*** Data supplied Section Begins ***

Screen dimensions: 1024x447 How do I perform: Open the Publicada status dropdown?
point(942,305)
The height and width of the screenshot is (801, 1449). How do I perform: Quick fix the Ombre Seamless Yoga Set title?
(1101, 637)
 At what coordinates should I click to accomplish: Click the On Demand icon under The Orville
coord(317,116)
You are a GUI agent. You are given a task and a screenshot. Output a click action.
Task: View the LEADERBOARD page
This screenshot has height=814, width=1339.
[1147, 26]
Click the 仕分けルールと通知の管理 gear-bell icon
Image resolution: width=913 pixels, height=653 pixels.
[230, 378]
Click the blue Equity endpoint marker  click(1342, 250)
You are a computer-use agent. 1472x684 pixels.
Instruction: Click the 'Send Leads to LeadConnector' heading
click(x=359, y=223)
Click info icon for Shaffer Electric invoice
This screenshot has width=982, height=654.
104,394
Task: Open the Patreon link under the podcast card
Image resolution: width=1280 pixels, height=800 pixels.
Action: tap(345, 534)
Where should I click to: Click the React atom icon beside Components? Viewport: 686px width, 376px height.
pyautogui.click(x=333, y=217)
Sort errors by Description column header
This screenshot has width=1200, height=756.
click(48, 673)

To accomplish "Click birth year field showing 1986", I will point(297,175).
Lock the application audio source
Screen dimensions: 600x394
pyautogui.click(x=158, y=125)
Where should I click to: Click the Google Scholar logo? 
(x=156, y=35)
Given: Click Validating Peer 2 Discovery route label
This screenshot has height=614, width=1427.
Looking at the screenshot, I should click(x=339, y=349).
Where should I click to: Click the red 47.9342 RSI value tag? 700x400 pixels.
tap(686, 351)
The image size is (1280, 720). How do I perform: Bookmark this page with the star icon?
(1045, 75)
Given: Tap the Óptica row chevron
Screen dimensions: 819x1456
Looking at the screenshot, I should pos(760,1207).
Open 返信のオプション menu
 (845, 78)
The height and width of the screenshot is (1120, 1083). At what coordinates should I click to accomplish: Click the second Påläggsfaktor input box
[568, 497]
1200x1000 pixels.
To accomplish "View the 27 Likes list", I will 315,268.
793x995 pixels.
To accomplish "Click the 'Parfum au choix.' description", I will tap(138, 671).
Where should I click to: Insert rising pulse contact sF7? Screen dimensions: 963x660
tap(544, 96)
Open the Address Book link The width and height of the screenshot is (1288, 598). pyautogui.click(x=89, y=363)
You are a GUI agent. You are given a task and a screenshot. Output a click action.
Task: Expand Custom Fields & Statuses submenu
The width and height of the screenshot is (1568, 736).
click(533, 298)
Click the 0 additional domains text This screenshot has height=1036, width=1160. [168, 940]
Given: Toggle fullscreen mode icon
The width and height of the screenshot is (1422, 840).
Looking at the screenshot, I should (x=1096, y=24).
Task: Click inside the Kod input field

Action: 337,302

*** Data supplied Section Ends ***

Give back the whole of the data above, exactly as written.

Screen dimensions: 1024x447 How do I perform: Open the Publicada status dropdown?
point(942,305)
The height and width of the screenshot is (801, 1449). How do I perform: Quick fix the Ombre Seamless Yoga Set title?
(1101, 637)
 At what coordinates should I click to accomplish: Click the On Demand icon under The Orville
coord(317,116)
You are a GUI agent. You are given a task and a screenshot. Output a click action.
Task: View the LEADERBOARD page
This screenshot has height=814, width=1339.
[1147, 26]
Click the 仕分けルールと通知の管理 gear-bell icon
Image resolution: width=913 pixels, height=653 pixels.
[230, 378]
Click the blue Equity endpoint marker  click(1342, 250)
You are a computer-use agent. 1472x684 pixels.
Instruction: Click the 'Send Leads to LeadConnector' heading
click(x=359, y=223)
Click info icon for Shaffer Electric invoice
This screenshot has width=982, height=654.
104,394
Task: Open the Patreon link under the podcast card
Image resolution: width=1280 pixels, height=800 pixels.
Action: tap(345, 534)
Where should I click to: Click the React atom icon beside Components? Viewport: 686px width, 376px height.
pyautogui.click(x=333, y=217)
Sort errors by Description column header
This screenshot has width=1200, height=756.
click(48, 673)

To accomplish "Click birth year field showing 1986", I will point(297,175).
Lock the application audio source
Screen dimensions: 600x394
pyautogui.click(x=158, y=125)
Where should I click to: Click the Google Scholar logo? 
(x=156, y=35)
Given: Click Validating Peer 2 Discovery route label
This screenshot has height=614, width=1427.
Looking at the screenshot, I should click(x=339, y=349).
Where should I click to: Click the red 47.9342 RSI value tag? 700x400 pixels.
tap(686, 351)
The image size is (1280, 720). How do I perform: Bookmark this page with the star icon?
(1045, 75)
Given: Tap the Óptica row chevron
Screen dimensions: 819x1456
Looking at the screenshot, I should pos(760,1207).
Open 返信のオプション menu
 (845, 78)
The height and width of the screenshot is (1120, 1083). At what coordinates should I click to accomplish: Click the second Påläggsfaktor input box
[568, 497]
1200x1000 pixels.
To accomplish "View the 27 Likes list", I will 315,268.
793x995 pixels.
To accomplish "Click the 'Parfum au choix.' description", I will tap(138, 671).
Where should I click to: Insert rising pulse contact sF7? Screen dimensions: 963x660
tap(544, 96)
Open the Address Book link The width and height of the screenshot is (1288, 598). pyautogui.click(x=89, y=363)
You are a GUI agent. You are given a task and a screenshot. Output a click action.
Task: Expand Custom Fields & Statuses submenu
The width and height of the screenshot is (1568, 736).
click(533, 298)
Click the 0 additional domains text This screenshot has height=1036, width=1160. [168, 940]
Given: Toggle fullscreen mode icon
The width and height of the screenshot is (1422, 840).
Looking at the screenshot, I should (x=1096, y=24).
Task: Click inside the Kod input field

Action: 337,302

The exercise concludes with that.